━━ Excerpted data ━━

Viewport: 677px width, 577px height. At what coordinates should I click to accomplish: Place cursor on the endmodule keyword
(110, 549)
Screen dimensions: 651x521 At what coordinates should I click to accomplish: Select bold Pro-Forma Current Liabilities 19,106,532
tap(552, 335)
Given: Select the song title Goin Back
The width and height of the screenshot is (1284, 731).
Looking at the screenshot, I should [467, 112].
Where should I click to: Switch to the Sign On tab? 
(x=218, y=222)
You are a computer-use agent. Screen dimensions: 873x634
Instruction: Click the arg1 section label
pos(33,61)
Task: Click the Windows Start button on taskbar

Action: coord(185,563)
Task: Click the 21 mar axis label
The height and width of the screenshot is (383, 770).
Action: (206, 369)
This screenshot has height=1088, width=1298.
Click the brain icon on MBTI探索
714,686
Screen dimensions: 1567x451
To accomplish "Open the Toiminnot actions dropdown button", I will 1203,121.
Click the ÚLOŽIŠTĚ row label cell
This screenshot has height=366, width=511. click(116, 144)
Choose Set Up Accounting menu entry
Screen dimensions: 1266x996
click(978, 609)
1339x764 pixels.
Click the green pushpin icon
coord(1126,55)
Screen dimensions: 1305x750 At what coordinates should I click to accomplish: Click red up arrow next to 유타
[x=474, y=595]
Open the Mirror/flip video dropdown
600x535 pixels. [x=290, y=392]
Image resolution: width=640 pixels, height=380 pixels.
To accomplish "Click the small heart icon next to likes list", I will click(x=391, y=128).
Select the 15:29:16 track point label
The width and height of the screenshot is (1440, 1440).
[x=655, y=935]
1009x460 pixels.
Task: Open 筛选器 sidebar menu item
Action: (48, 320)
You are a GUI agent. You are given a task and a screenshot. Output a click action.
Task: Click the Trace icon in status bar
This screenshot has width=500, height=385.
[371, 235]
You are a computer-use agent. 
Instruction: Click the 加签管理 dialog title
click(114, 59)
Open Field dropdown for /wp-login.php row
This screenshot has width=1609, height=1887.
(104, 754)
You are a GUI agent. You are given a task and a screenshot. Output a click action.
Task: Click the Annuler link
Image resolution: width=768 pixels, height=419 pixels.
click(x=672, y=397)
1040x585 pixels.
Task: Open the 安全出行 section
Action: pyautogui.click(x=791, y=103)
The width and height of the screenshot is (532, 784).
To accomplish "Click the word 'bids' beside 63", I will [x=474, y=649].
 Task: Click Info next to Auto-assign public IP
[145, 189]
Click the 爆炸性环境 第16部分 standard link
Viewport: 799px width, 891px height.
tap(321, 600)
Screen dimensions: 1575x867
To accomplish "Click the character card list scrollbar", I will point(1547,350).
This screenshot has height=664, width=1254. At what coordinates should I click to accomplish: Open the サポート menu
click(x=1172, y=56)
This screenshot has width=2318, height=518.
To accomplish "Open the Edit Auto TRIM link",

━━━

Try it:
Could you copy each line above word for word?

Task output:
Viewport: 677px width, 577px height. At what coordinates should I click to accomplish: Place cursor on the endmodule keyword
(110, 549)
Screen dimensions: 651x521 At what coordinates should I click to accomplish: Select bold Pro-Forma Current Liabilities 19,106,532
tap(552, 335)
Given: Select the song title Goin Back
The width and height of the screenshot is (1284, 731).
Looking at the screenshot, I should [467, 112].
Where should I click to: Switch to the Sign On tab? 
(x=218, y=222)
You are a computer-use agent. Screen dimensions: 873x634
Instruction: Click the arg1 section label
pos(33,61)
Task: Click the Windows Start button on taskbar

Action: coord(185,563)
Task: Click the 21 mar axis label
The height and width of the screenshot is (383, 770).
Action: (206, 369)
This screenshot has height=1088, width=1298.
Click the brain icon on MBTI探索
714,686
Screen dimensions: 1567x451
To accomplish "Open the Toiminnot actions dropdown button", I will 1203,121.
Click the ÚLOŽIŠTĚ row label cell
This screenshot has height=366, width=511. click(116, 144)
Choose Set Up Accounting menu entry
Screen dimensions: 1266x996
click(978, 609)
1339x764 pixels.
Click the green pushpin icon
coord(1126,55)
Screen dimensions: 1305x750 At what coordinates should I click to accomplish: Click red up arrow next to 유타
[x=474, y=595]
Open the Mirror/flip video dropdown
600x535 pixels. [x=290, y=392]
Image resolution: width=640 pixels, height=380 pixels.
To accomplish "Click the small heart icon next to likes list", I will click(x=391, y=128).
Select the 15:29:16 track point label
The width and height of the screenshot is (1440, 1440).
[x=655, y=935]
1009x460 pixels.
Task: Open 筛选器 sidebar menu item
Action: (48, 320)
You are a GUI agent. You are given a task and a screenshot. Output a click action.
Task: Click the Trace icon in status bar
This screenshot has width=500, height=385.
[371, 235]
You are a computer-use agent. 
Instruction: Click the 加签管理 dialog title
click(114, 59)
Open Field dropdown for /wp-login.php row
This screenshot has width=1609, height=1887.
(104, 754)
You are a GUI agent. You are given a task and a screenshot. Output a click action.
Task: Click the Annuler link
Image resolution: width=768 pixels, height=419 pixels.
click(x=672, y=397)
1040x585 pixels.
Task: Open the 安全出行 section
Action: pyautogui.click(x=791, y=103)
The width and height of the screenshot is (532, 784).
To accomplish "Click the word 'bids' beside 63", I will [x=474, y=649].
 Task: Click Info next to Auto-assign public IP
[145, 189]
Click the 爆炸性环境 第16部分 standard link
Viewport: 799px width, 891px height.
tap(321, 600)
Screen dimensions: 1575x867
To accomplish "Click the character card list scrollbar", I will point(1547,350).
This screenshot has height=664, width=1254. At what coordinates should I click to accomplish: Open the サポート menu
click(x=1172, y=56)
This screenshot has width=2318, height=518.
To accomplish "Open the Edit Auto TRIM link",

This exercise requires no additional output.